The domino effect I spoke of, came from the sub-questions to define "successful" in my original question: Will providing additional support and ongoing opportunities to integrate technology improve teaching practices? Which pieces of technology will yield the most fluency and cultural awareness from language students? What methods would best support teacher learning while integrating technology into his/her teaching? Domino effect. You see, it is no longer good enough to search for the answer to the Aha! moment question; it would seem that this barrage of questions should also be researched.
This action research project has put things into perspective for me in the sense that we educators want so much so to be the best we can be for our students so we jump in feet first without "checking the water" first. As we know, this can have a "crippling" effect on our purpose. By "checking the waters out" before we make decisions creates a safety net that will allow us to improve using data and scientifically-proven information customized for that entity's needs.
So there you have it. My Aha! moment. I have narrowed down my search and have chosen a multi-faceted project. Off to the next leg of this trek!

Wednesday, July 21, 2010

Narrowing Down the Topic

As I sit here contemplating what the focus of my project will be, I sadly realize there is such a need for research and so many topics I would love to delve into, but there is never enough time. So I will have to choose. Yesterday, I facilitated a professional development course for foreign language teachers and I realized the strong need for the implementation of technology in the foreign language classroom. My dilemma has been trying to decide if I want to focus my study on technology implementation and how to motivate, support, integrate, and reinforce its use in the classroom for all educators in the district; or if I should focus specifically on the integration, etc., in the foreign language classroom. Yesterday’s class clearly indicated that they want this technology and they want to integrate it, but they need help. They need help in support, patience, collaboration, and resources. These educators were excited, motivated, and thrilled to be able to take templates with them to use in their classrooms. It was really very satisfying to see that many of the educators I thought would be resistant to technology integration- were not! They were having fun and really attempting to learn all they could.

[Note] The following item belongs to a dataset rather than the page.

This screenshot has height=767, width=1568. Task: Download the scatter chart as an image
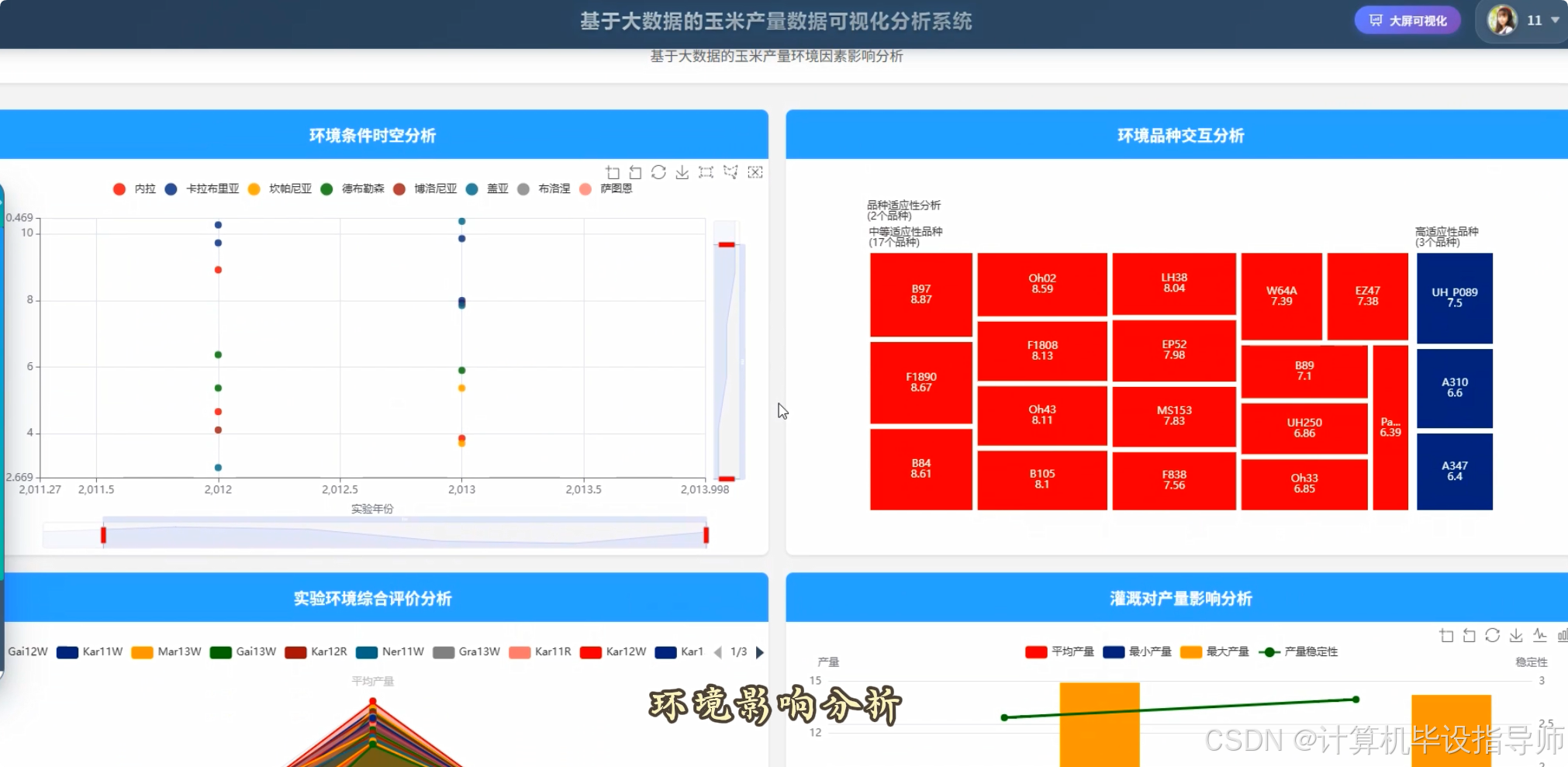(682, 172)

I gave them some insight on Web 2.0 tools and they were so energized! Thrilled- would be a more appropriate word. They were introduced to wikis and Voicethread. I would love to teach a class for foreign language teachers on Web 2.0 tools and how to use these tools in their classrooms.

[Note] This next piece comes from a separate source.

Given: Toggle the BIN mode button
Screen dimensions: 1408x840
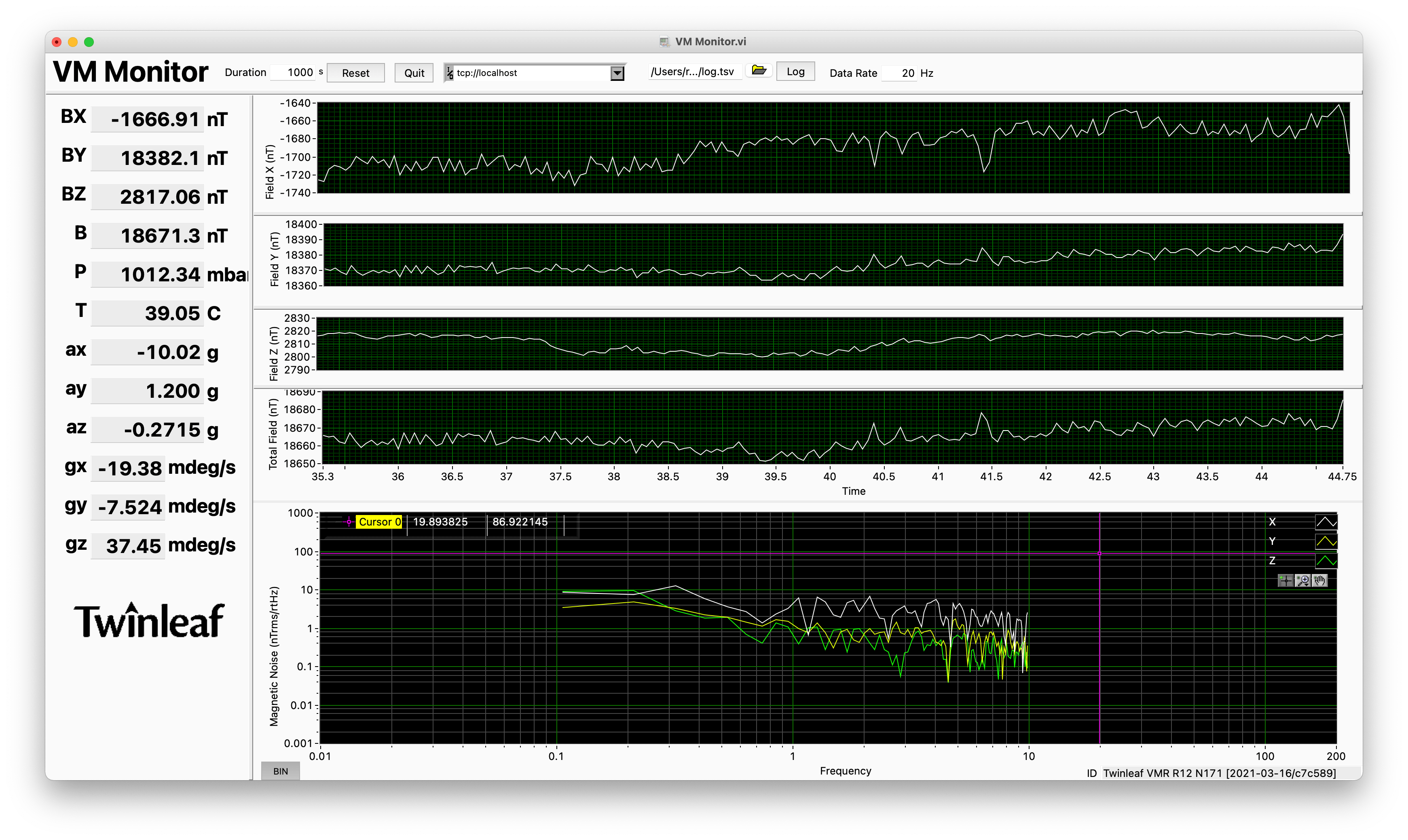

Next week I am facilitating two classes of Google Earth for Foreign Language Teachers! I see such potential in this tool that I have been working on my own lesson that is a webquest meets Carmen San Diego activity. I think it will be a great lesson.

Is it possible that I just talked myself into my own action research project? Well, that is always a possibility with me! I suppose the biggest question I have brewing is, "Which study will impact the most individuals?" If I base it on this question, then obviously I will need to go with technology integration for all teachers and how to create programs and professional development where they will continue to grow with each tool used. I suppose I will need to research a little further to get data to support my crazy ideas.

There is just so much room for trial and error in a foreign language classroom without the focus of TAKS. It's not to say that we do not have standards; however, we have more freedom to explore and modify. If it bombs, well, try to fix it or throw it out.